__DIRECTIONS FOR THIS TASK__:
Below are the records; count how many of their lines carry "agent" and give only the number.
[[ SOURCE DATA, beginning ]]
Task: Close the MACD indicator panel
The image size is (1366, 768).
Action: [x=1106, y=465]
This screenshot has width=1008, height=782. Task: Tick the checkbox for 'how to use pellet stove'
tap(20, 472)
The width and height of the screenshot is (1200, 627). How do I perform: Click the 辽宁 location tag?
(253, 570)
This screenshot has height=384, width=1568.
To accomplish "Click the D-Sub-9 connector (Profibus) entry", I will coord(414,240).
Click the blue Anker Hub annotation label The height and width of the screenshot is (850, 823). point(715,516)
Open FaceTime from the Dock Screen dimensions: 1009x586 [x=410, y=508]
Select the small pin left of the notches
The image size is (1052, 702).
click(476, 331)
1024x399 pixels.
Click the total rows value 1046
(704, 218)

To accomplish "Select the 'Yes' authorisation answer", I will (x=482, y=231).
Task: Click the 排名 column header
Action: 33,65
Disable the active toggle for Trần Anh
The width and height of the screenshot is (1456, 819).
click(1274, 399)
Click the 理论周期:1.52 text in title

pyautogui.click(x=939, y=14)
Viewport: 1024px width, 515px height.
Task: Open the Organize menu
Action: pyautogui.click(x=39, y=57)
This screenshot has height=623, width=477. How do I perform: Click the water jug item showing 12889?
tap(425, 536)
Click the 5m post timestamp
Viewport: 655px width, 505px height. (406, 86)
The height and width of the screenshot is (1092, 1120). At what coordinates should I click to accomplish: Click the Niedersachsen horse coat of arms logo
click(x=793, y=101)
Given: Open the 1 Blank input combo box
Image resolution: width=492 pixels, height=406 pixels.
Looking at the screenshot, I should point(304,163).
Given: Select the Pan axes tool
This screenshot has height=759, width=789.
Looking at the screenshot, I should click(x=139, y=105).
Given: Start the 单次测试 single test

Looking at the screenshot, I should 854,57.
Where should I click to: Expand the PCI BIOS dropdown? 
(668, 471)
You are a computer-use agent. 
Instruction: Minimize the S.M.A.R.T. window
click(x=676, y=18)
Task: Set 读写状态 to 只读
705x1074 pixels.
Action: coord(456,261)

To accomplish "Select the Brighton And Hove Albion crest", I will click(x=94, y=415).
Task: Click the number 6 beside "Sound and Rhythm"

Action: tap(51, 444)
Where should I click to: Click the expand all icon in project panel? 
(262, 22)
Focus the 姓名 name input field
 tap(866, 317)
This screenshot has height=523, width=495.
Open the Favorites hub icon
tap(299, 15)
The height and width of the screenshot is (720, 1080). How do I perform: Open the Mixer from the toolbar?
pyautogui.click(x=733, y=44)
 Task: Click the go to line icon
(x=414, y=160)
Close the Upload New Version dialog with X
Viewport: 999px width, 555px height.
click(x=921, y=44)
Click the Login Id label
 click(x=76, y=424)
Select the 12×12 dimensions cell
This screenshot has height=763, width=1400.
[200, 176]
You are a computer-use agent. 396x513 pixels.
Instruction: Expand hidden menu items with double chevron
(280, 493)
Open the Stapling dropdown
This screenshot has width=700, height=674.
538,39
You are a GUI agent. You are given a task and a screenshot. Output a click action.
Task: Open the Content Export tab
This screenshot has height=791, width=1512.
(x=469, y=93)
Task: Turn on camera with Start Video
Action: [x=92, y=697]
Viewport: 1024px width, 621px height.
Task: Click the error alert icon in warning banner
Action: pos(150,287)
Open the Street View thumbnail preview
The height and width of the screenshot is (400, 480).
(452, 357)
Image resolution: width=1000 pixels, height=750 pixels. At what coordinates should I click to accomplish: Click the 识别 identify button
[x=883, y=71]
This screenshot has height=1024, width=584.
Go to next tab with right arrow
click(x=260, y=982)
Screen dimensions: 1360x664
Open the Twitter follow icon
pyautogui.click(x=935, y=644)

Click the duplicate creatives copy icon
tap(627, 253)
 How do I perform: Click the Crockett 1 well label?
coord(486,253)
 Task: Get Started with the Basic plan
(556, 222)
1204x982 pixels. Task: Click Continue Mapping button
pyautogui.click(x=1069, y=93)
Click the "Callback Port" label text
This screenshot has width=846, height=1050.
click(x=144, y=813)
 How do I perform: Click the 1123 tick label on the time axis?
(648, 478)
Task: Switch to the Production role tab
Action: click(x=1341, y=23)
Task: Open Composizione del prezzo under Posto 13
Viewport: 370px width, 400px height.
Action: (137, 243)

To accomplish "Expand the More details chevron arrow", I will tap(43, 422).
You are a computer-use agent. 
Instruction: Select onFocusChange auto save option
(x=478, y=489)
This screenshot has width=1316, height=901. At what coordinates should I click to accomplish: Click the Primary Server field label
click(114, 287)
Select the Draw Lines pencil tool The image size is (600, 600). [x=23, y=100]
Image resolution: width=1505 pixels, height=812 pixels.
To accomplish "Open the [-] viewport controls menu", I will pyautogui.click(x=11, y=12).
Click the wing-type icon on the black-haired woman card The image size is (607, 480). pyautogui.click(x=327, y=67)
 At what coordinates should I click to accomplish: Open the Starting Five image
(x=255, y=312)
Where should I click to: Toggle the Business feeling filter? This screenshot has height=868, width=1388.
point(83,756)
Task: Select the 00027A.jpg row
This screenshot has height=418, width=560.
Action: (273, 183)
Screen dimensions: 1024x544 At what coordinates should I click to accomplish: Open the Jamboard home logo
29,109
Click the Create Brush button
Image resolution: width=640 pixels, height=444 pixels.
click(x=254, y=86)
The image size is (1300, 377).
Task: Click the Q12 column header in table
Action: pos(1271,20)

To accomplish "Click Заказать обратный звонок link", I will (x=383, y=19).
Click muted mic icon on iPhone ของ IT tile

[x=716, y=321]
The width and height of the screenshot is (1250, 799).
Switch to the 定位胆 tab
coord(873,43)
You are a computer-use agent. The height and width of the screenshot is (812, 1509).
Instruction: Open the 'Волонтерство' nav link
[[ SOURCE DATA, end ]]
__THE COMPLETED TASK__:
5